'Science fiction's time has come of age," says Bonnie Hammer, president of the Sci-Fi Channel. "We're all walking around with cellphones and palm pilots, reading our e-mail; information is flying back and forth via fax - way beyond what was predicted even 10 years ago.... More scientists are saying they do believe there is life on other planets. Science fiction is not quirky anymore; we live in a futuristic world now."
Sci-fi is doing well on TV and in the movies, too. Part of the reason lies in the human imagination's need to penetrate the mysterious - to make itself at home with what it does not understand and to detoxify its fears about the unknown. Even unnameable catastrophes (monsters) are less frightening if human beings can defeat them.
Then, too, what we know of our past makes us long to imagine and inhabit our future. We identify with those noble future astronauts who offer us a window onto a shrinking universe. We want to look back with them on our own era.
Cautionary tales are popular in the genre. It's a good place to consider ethics. Who are we? Are we noble specimens of our world? Are we harming our planet beyond repair? Are we creating an environmental apocalypse? These questions are asked in science fiction, and almost all involve one long search for the meaning of our existence: Do we belong here among the stars?
So it's not too surprising that the Sci-Fi Channel is prospering. (It added another night of all-original programming this year) and that its new president is developing different kinds of original programming to keep the fans intrigued. In fact, the channel is establishing itself as a purveyor of witty, well-written, and alternative TV. "We're defining sci-fi as anything outside what we know to be true," says Ms. Hammer.
The new series The Chronicle (Saturdays, 9 p.m.) is perhaps the best Sci-Fi news of this season. Witty and weird, it boasts a fine ensemble cast and a delightful premise: Consider what the world would be like if all those supermarket tabloid stories were true!
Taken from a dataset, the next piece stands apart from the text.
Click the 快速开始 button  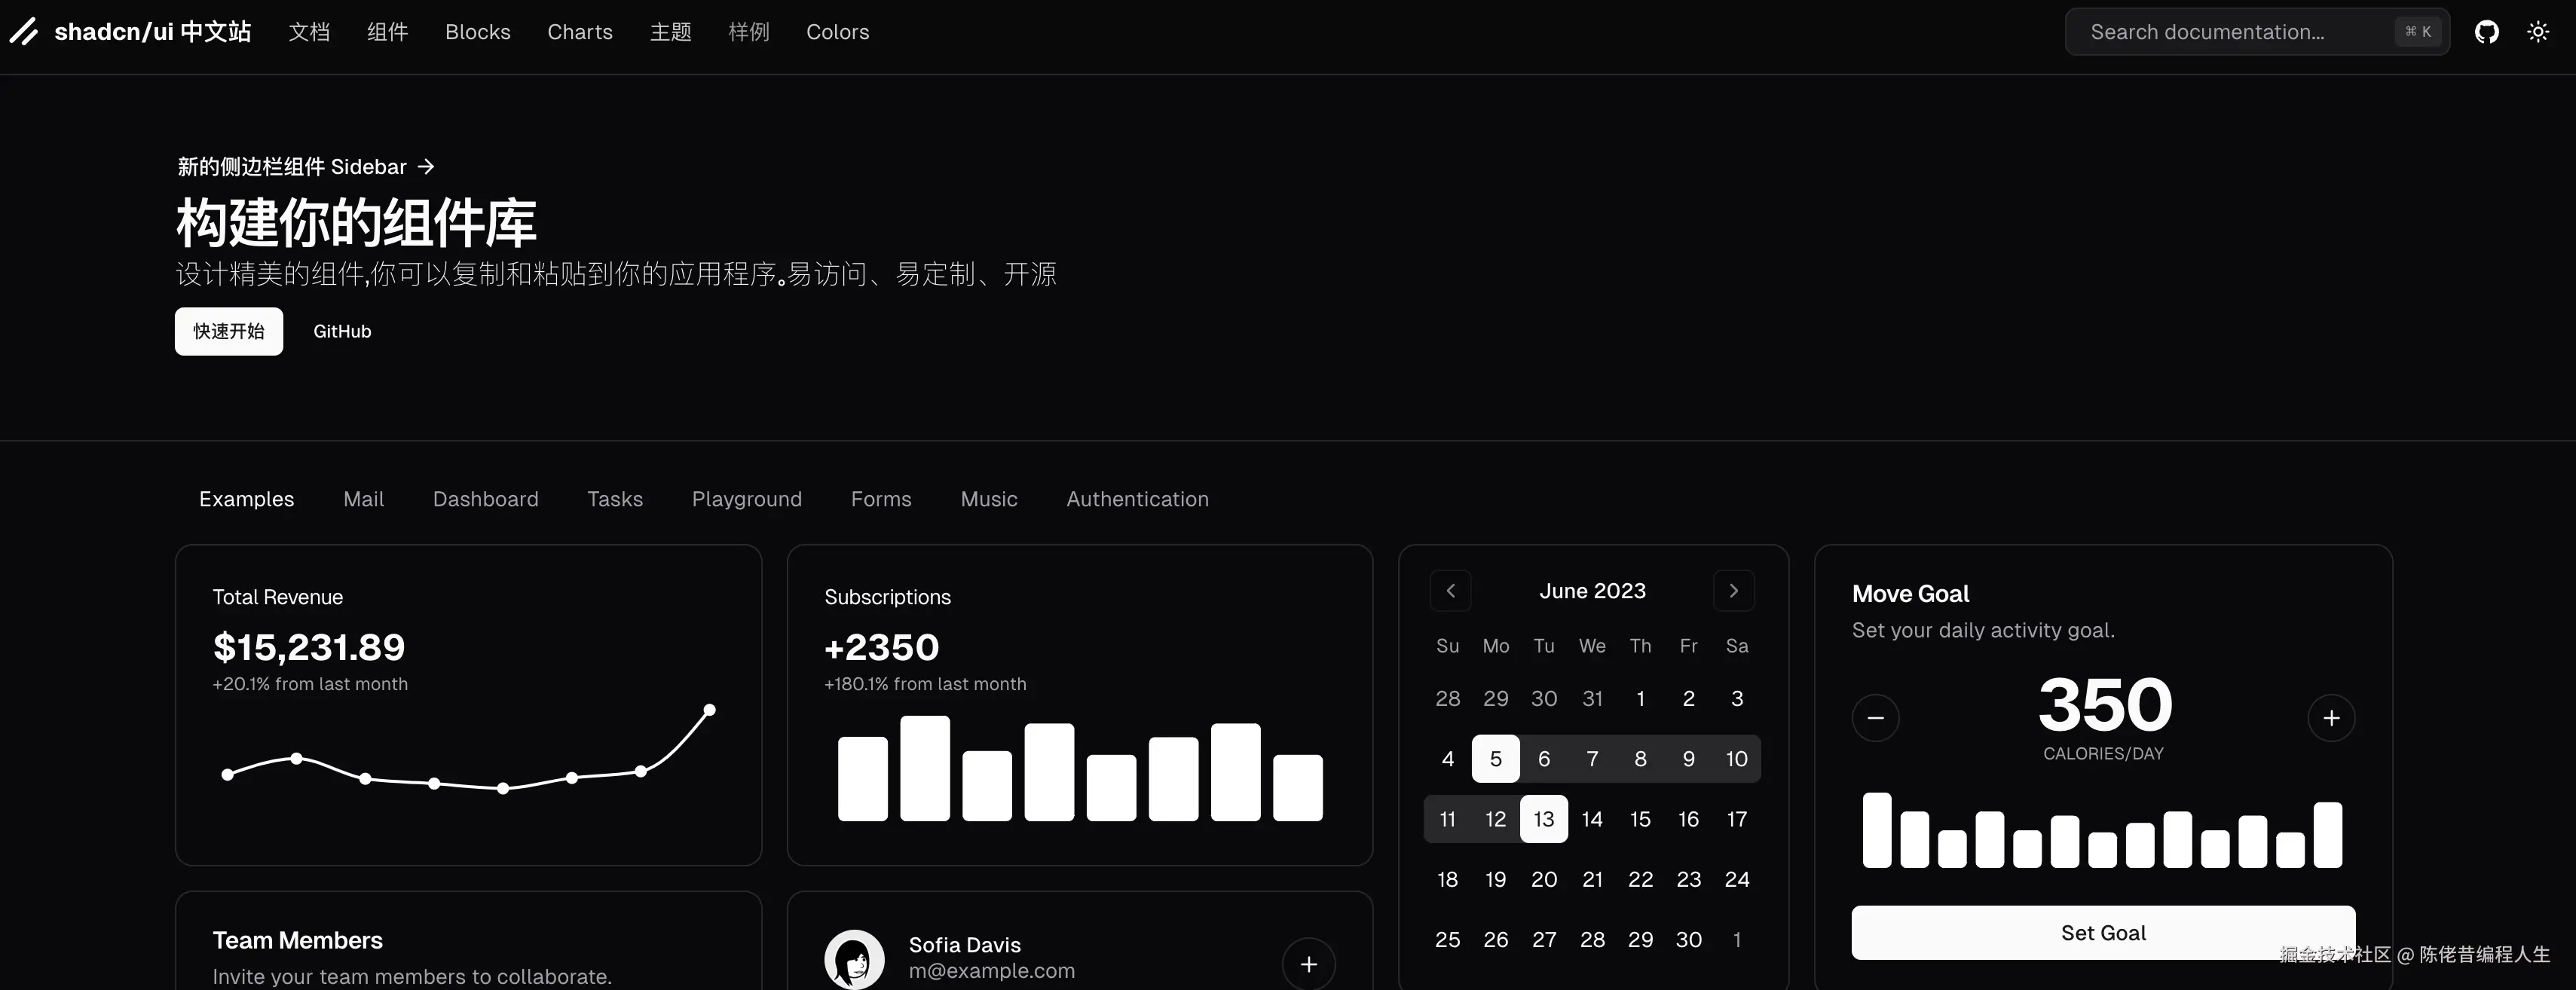[x=229, y=331]
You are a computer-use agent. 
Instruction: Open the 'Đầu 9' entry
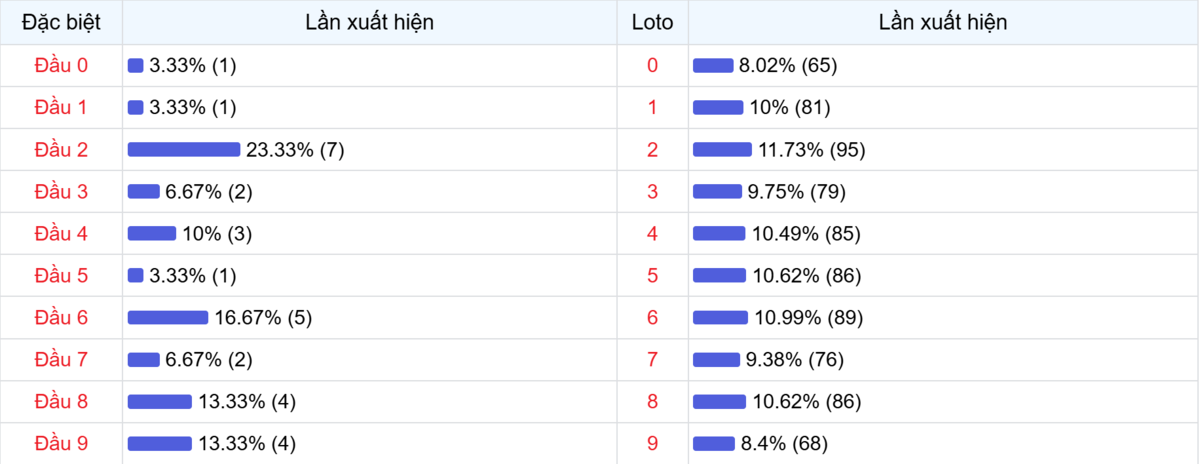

Based on the book, "News from the Edge" by Mark Sumner, the show is "Men in Black" meets "The Front Page," and it has a story arc that celebrates integrity and conscience.
'Sci-fi is really appealing because you can postulate all kinds of things that will never come true," says "Chronicle" Executive producer Robert Greenblatt. "We make the outlandish seem plausible.... It is an intelligent genre, because there is so much science in it.... If there is a topic we're covering [say, cloning], we do feel we have to be up on the science. But in our case, we add a lot of humor, and that's a breath of fresh air."
Mr. Greenblatt likes his characters. Tucker Burns is a legitimate reporter. But following the truth sometimes means finding little green men - and reporting on them, no matter what the cost in terms of personal reputation. "There's a nobility in that decision," says Greenblatt. And it's true; that's why we like Tucker - and all the rest of them - they report the facts even though they know the world won't believe them.
The Invisible Man pays homage to the 1933 Claude Rains classic. It's a dramedy about a thief who is saved from execution when he agrees to have a nasty organism implanted in his brain - one that can make him invisible at will. Espionage and a wise-cracking antihero, a standard of the crime genre, disappears Friday nights at 8 p.m.
The intelligent, beautifully produced, sometimes soulful space opera, Farscape (Fridays at 9 p.m.), is in its third season and growing in popularity. A human astronaut who was caught in a worm hole has discovered space Nazis and assorted other villains threatening the universe. Last week's battle with the forces of evil killed him. Will John Crighton return, or is he gone forever? Produced by the Jim Henson Company and Hallmark Entertainment, " 'Farscape' is a fabulous vehicle for looking at ethical, moral, political, and social issues," says Hammer, adding that, in fact, these tales, like so many sci-fi stories, are really morality plays.
First Wave (Saturdays at 8 p.m.) is winding down to its conclusion (unless some deus ex machina salvation saves it). This alien invasion story, like "The X-Files" before it, involves the paranormal as well as "Invasion of the Body Snatchers" creepiness. But it has been a pleasure to watch actor Sebastian Spence grow into his role as the hero guided by Nostradamus predictions.
The Outer Limits (Saturdays at 10 p.m.) is on its seventh season, but this is its first on Sci-Fi, and it's as good or better than ever.
Hammer emphasizes Friday and Saturday nights, because the networks have traditionally neglected these nights. Her strategy for the channel includes lots of minis and movies as well as more "reality" series. (Here's hoping they prove more interesting than the channel's physic show, "Crossing Over with John Edwards.")
But the most promising prospect of all is a collaboration with Steven Spielberg and DreamWorks for "Taken." The 20-hour epic adventure, slated to air in 2002, covers 50 years and three families plagued by alien abductions. As high up on the dial as the Sci-Fi Channel is, it will surely lure more viewers with programming of this caliber.